Speaking of problems and solutions, here’s one for you. Problem: I want to eat candy for breakfast, but I also want to be a respectable adult. Solution: Salted Caramel Granola Bars. Superlatives give me hives, so believe me when I tell you these are the best granola bars I’ve ever eaten. Chris and I have made and devoured several batches of Nutrition Stripped’s raw caramel and I thought I could tweak it a little bit to make it a good glue for a granola bar recipe. I reduced the amount of oil to make it stickier and took out the honey to make it vegan-friendly. These granola bars are a little bit like Payday candy bars, if Payday candy bars were made with dates and almond butter and maple syrup. They’re chewy, gooey, nutty, and packed with caramel flavor.
I’ve made these with almonds, chia and hemp seeds, and I’ve also made them with raw cashews and sunflower seeds–we loved them both ways.

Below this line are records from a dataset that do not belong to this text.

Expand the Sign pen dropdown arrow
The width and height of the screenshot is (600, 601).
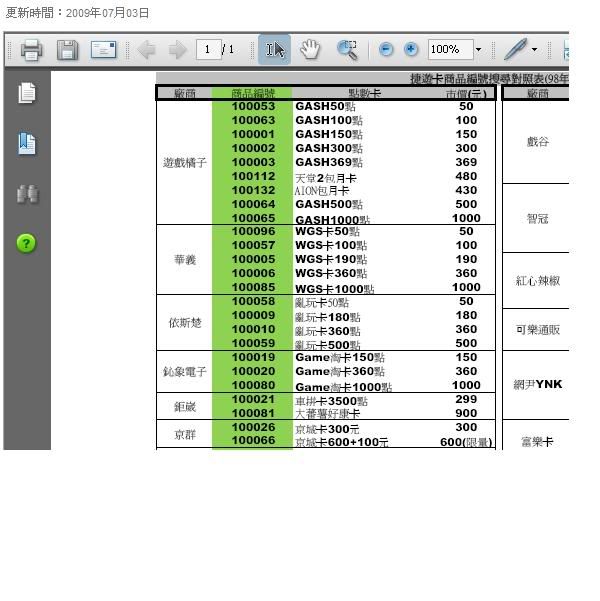(x=535, y=49)
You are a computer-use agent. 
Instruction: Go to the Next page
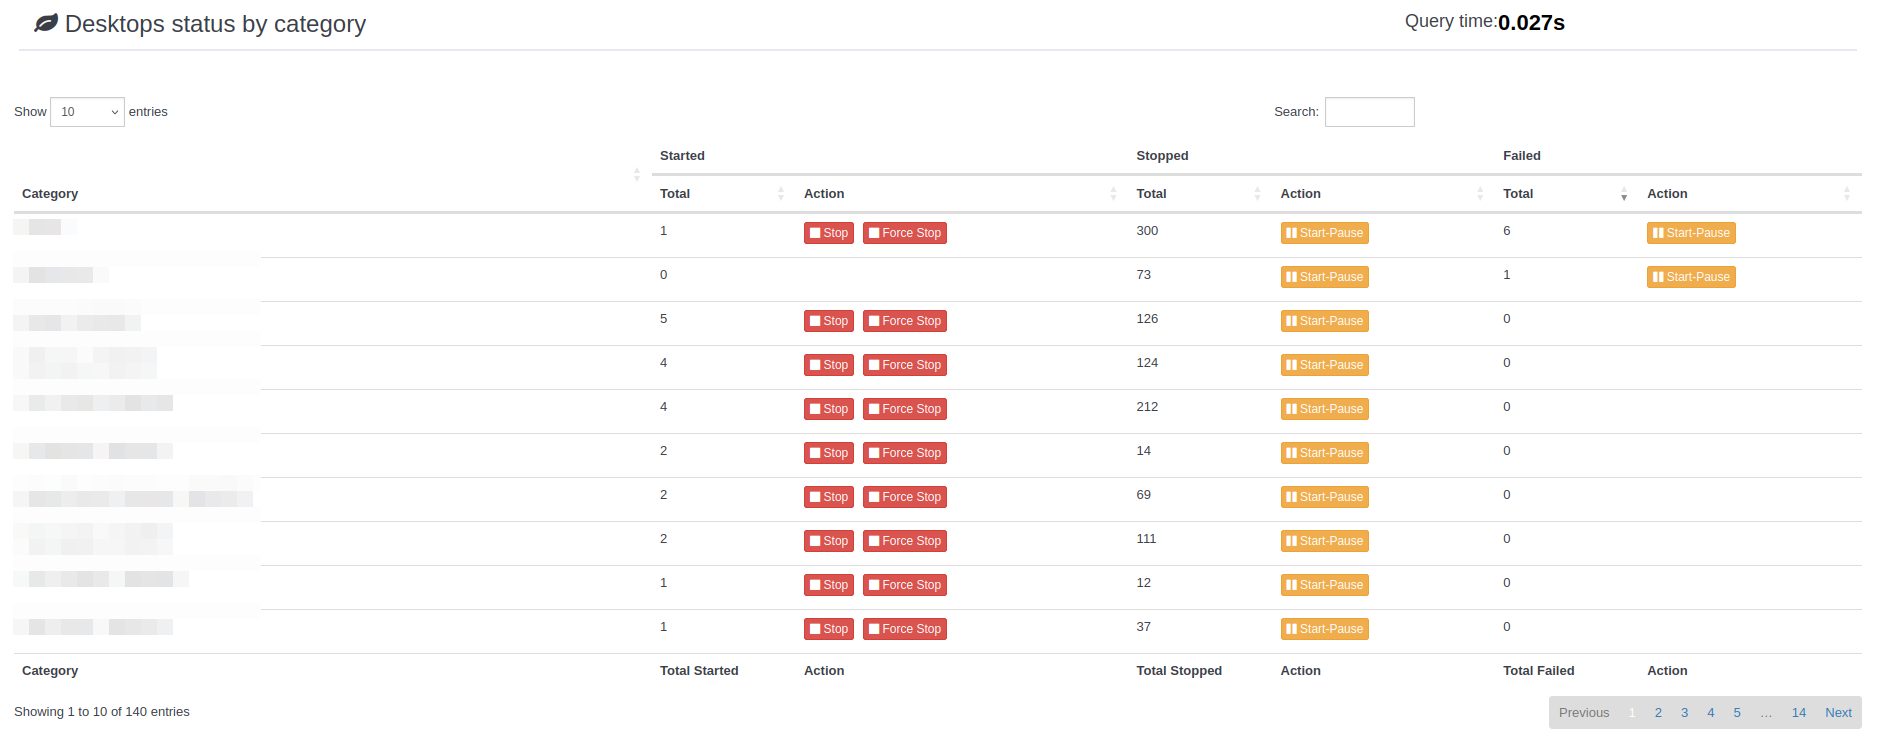(x=1838, y=713)
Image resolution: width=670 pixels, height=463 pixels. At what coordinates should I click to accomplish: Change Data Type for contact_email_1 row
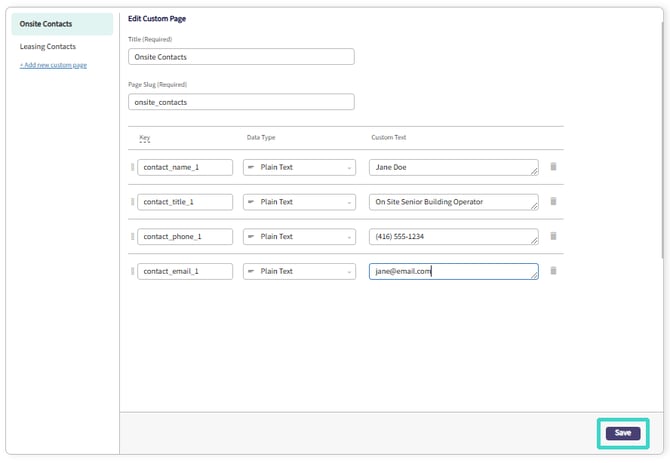(299, 271)
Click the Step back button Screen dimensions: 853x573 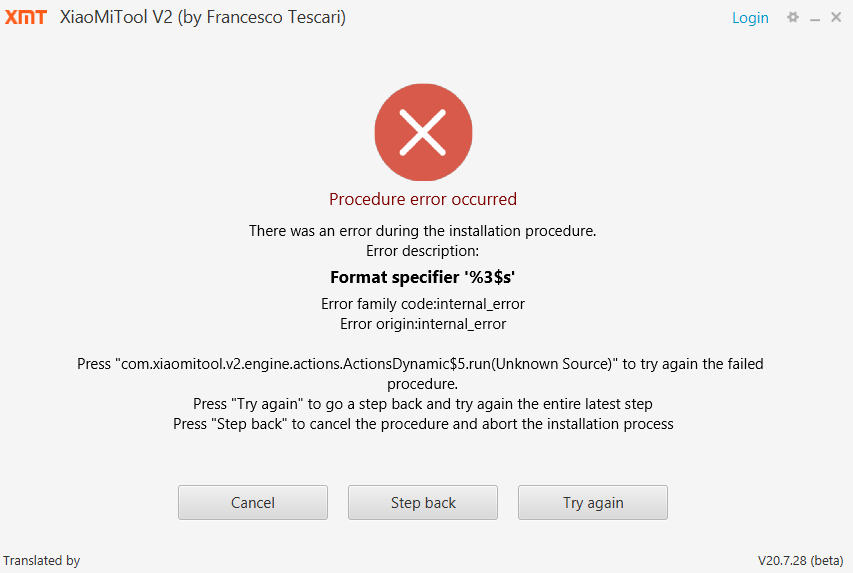pyautogui.click(x=423, y=503)
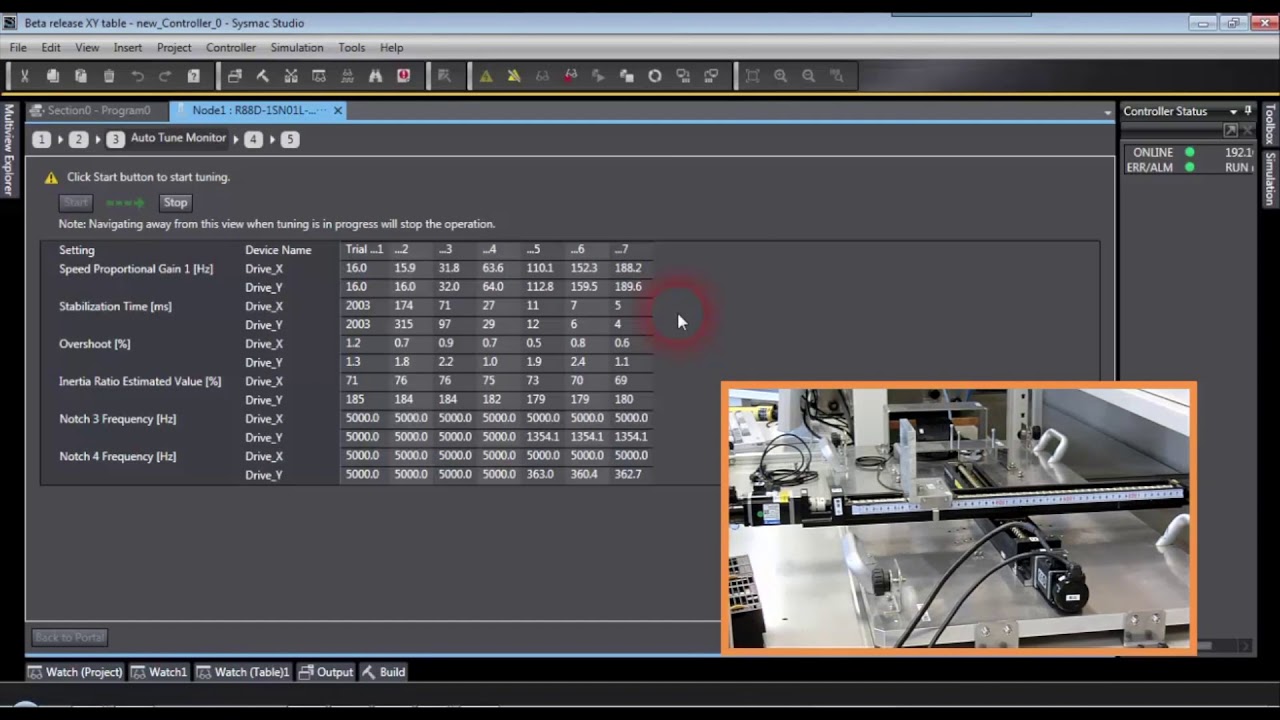This screenshot has height=720, width=1280.
Task: Click the Paste toolbar icon
Action: [x=81, y=76]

Any nuts you have on hand will work in this recipe and if you’d like to add in chocolate chips or dried fruit, that will work too. As long as you keep the proportions the same, you will have no regretz.

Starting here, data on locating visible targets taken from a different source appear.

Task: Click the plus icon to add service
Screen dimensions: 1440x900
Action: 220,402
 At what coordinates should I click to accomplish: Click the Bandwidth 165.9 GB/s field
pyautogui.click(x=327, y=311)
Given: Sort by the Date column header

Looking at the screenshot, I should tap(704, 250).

These salty-sweet granola bars might taste decadent, but they're made with wholesome ingredients. Caramel adapted from Nutrition Stripped's Raw Caramel with Apples.

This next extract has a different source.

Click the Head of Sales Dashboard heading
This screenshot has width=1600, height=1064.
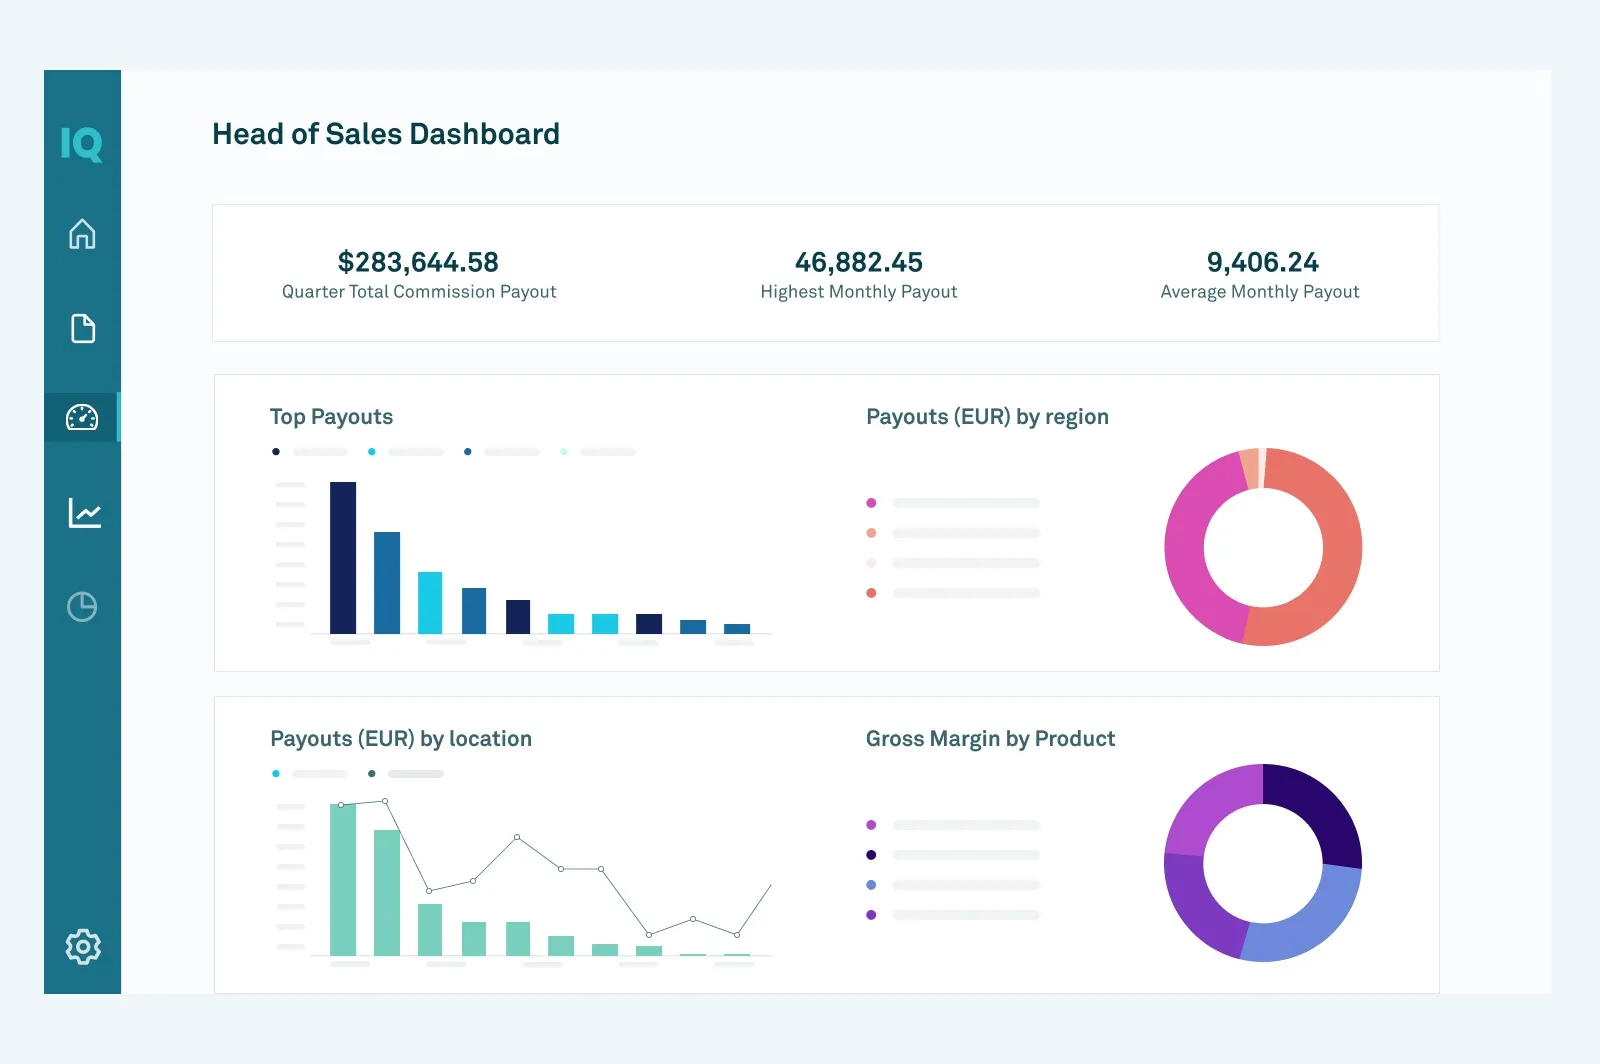[385, 134]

- 1/2 cup maple syrup (use Grade B if you have it)
- 1/3 cup unsweetened almond butter
- 3 tablespoons coconut oil (solid, not melted)
- 2 Medjool dates, pitted and quartered
- 1 teaspoon vanilla extract
- 1 1/2 cups old-fashioned oats
- 1/2 cup coarsely chopped raw almonds
- 1/4 cup chia seeds, hemp hearts, mini chocolate chips, sunflower seeds, coconut flakes, or other add-ins
- 1 teaspoon fleur de sel
- Combine the maple syrup, almond butter, coconut oil, dates, and vanilla extract in the small bowl of a food processor. Process until completely smooth; the mixture should resemble caramel when it's finished.
- Stir together the remaining ingredients in a medium bowl. Pour the caramel mixture over the top and use a wooden spoon (or your hands) to combine.
- Grease a small square baking dish with coconut oil. Press the granola bar mixture into the dish and cover it with plastic wrap or foil. Refrigerate the granola bars for about 2 hours, or until set. Once set, cut the bars into 12 equal pieces. Store the bars in the refrigerator for up to a week or freeze them for up to 2 months.
If you're using a different type of salt, start with a smaller amount and add more to taste. Because fleur de sel flakes are larger than table salt crystals, using table salt will result in a much saltier granola bar.
You can use a combination of different ingredients for the 1/4 cup of add-ins. I've made these with 2 tablespoons of hemp seeds and 2 tablespoons of chia seeds, and also with 1/4 cup of sunflower seeds. As long as the amount totals 1/4 cup, you're good.
Because these bars are held together with caramel, they need to be stored in the refrigerator or freezer so they don't fall apart.